"Unilever accepte de revenir à la table des négociations". Le ministre du Redressement productif, Arnaud Montebourg, a annoncé vendredi à Marseille que le groupe anglo-néerlandais Unilever a accepté de rouvrir les négociations sur le sort de Fralib. L'unique entreprise en France à fabriquer les thés Lipton et les infusions Eléphant est menacée de fermeture faute de rentabilité.
Le groupe, a-t-il précisé à la presse, accepte "de ne pas demander l'exécution de la décision de justice qui ordonnait l'évacuation de l'usine". Le ministre a annoncé la nomination d'un médiateur "pour examiner les différents projets de reprise" qui lui fera un point dans un mois.
Les premiers contacts avec Unilever sont prévus la semaine prochaine à Marseille, a-t-on indiqué à Reuters de source syndicale.

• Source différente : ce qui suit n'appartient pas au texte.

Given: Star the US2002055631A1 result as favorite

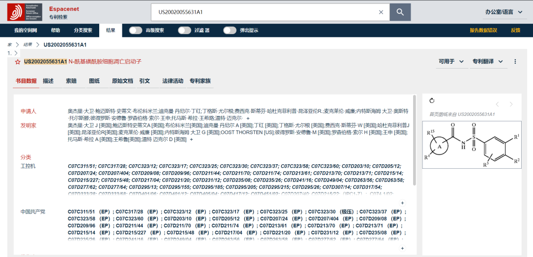Looking at the screenshot, I should (18, 62).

Fralib, qui emploie 182 personnes, est située à Gémenos, à une vingtaine de kilomètres de Marseille.
Durant la campagne électorale, François Hollande avait fait part de sa volonté de "faire pression" sur les dirigeants d'Unilever pour que les machines ainsi que la marque Eléphant, qui a été créée en 1896 à Marseille, soient cédées aux employés dans le cadre d'une solution alternative de reprise des activités.